Skip to content

Latest commit

 

History

History
 
 

Folders and files

NameName
Last commit message
Last commit date

parent directory

..
 
 
 
 
 
 
 
 
 
 

README.md

FastAPI Response Streaming with Lambda Managed Instances

This example shows how to use Lambda Web Adapter to run a FastAPI application with response streaming on Lambda Managed Instances (LMI).

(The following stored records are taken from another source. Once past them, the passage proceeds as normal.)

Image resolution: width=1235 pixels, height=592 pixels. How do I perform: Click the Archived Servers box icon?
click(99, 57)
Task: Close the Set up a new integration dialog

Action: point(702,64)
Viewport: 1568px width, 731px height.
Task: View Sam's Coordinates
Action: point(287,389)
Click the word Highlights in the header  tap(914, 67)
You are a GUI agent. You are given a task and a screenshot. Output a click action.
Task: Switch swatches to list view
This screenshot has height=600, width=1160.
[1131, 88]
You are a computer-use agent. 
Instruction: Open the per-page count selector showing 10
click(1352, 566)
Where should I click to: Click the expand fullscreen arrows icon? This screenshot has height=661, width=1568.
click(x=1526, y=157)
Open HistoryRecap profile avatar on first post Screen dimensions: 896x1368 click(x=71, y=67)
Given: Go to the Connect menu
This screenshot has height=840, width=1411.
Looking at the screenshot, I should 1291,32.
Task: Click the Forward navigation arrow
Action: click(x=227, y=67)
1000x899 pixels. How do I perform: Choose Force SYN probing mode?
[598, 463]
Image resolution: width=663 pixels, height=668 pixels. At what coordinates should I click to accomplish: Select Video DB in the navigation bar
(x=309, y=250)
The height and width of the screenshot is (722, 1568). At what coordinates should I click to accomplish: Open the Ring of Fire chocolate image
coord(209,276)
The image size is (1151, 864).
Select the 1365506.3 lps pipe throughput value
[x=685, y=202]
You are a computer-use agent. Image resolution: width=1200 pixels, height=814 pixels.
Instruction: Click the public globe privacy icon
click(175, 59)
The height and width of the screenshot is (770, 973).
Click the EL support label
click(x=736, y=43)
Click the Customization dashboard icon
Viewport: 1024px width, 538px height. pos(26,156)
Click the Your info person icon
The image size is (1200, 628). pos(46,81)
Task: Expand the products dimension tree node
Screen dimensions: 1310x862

Lambda Managed Instances allows a single Lambda execution environment to handle multiple concurrent requests, improving throughput and reducing costs for I/O-bound workloads like streaming responses.

Prerequisites

Lambda Managed Instances requires a VPC with:

  • At least one subnet (two subnets recommended)
  • A security group that allows outbound traffic

If you don't have a VPC configured, you can use the default VPC or create one.

How does it work?

This example combines three Lambda features:

  1. Lambda Web Adapter - Runs your FastAPI app on Lambda without code changes
  2. Response Streaming - Streams responses back to clients as they're generated
  3. Lambda Managed Instances - Handles multiple concurrent requests per execution environment

Key Configuration

LMICapacityProvider:
  Type: AWS::Serverless::CapacityProvider
  Properties:
    CapacityProviderName: !Sub "${AWS::StackName}-capacity-provider"
    VpcConfig:
      SubnetIds: !Ref SubnetIds
      SecurityGroupIds: !Ref SecurityGroupIds
    ScalingConfig:
      MaxVCpuCount: 20
      AverageCPUUtilization: 70.0

FastAPIFunction:
  Type: AWS::Serverless::Function
  Properties:
    CodeUri: app/
    Handler: run.sh
    Runtime: python3.13
    MemorySize: 2048
    Environment:
      Variables:
        AWS_LAMBDA_EXEC_WRAPPER: /opt/bootstrap
        AWS_LWA_INVOKE_MODE: response_stream
        PORT: 8000
    Layers:
      - !Sub arn:aws:lambda:${AWS::Region}:753240598075:layer:LambdaAdapterLayerX86:26
    CapacityProviderConfig:
      Arn: !GetAtt LMICapacityProvider.Arn
      PerExecutionEnvironmentMaxConcurrency: 64
    FunctionUrlConfig:
      AuthType: NONE
      InvokeMode: RESPONSE_STREAM
  • AWS::Serverless::CapacityProvider - Creates the LMI capacity provider with VPC configuration
  • CapacityProviderConfig.Arn - References the capacity provider
  • CapacityProviderConfig.PerExecutionEnvironmentMaxConcurrency: 64 - Up to 64 concurrent requests per instance
  • AWS_LWA_INVOKE_MODE: response_stream - Configures Lambda Web Adapter for streaming
  • FunctionUrlConfig.InvokeMode: RESPONSE_STREAM - Enables streaming on the Function URL

Build and Deploy

First, get your VPC subnet and security group IDs:

# List subnets in your default VPC
aws ec2 describe-subnets --filters "Name=default-for-az,Values=true" \
  --query 'Subnets[*].[SubnetId,AvailabilityZone]' --output table

# List security groups
aws ec2 describe-security-groups --filters "Name=group-name,Values=default" \
  --query 'SecurityGroups[*].[GroupId,GroupName]' --output table

Build and deploy:

sam build --use-container
sam deploy --guided

During guided deployment, you'll be prompted for:

  • SubnetIds - Comma-separated list of subnet IDs (e.g., subnet-abc123,subnet-def456)
  • SecurityGroupIds - Comma-separated list of security group IDs (e.g., sg-abc123)

Verify it works

Open the Function URL in a browser. You should see a message stream back character by character, with a unique request ID prefix like [a1b2c3d4] This is streaming from Lambda Managed Instances!.

Test concurrent requests

To verify LMI is working, send multiple concurrent requests:

# Get your function URL
URL=$(aws cloudformation describe-stacks --stack-name fastapi-response-streaming-lmi \
  --query 'Stacks[0].Outputs[?OutputKey==`FastAPIFunctionUrl`].OutputValue' --output text)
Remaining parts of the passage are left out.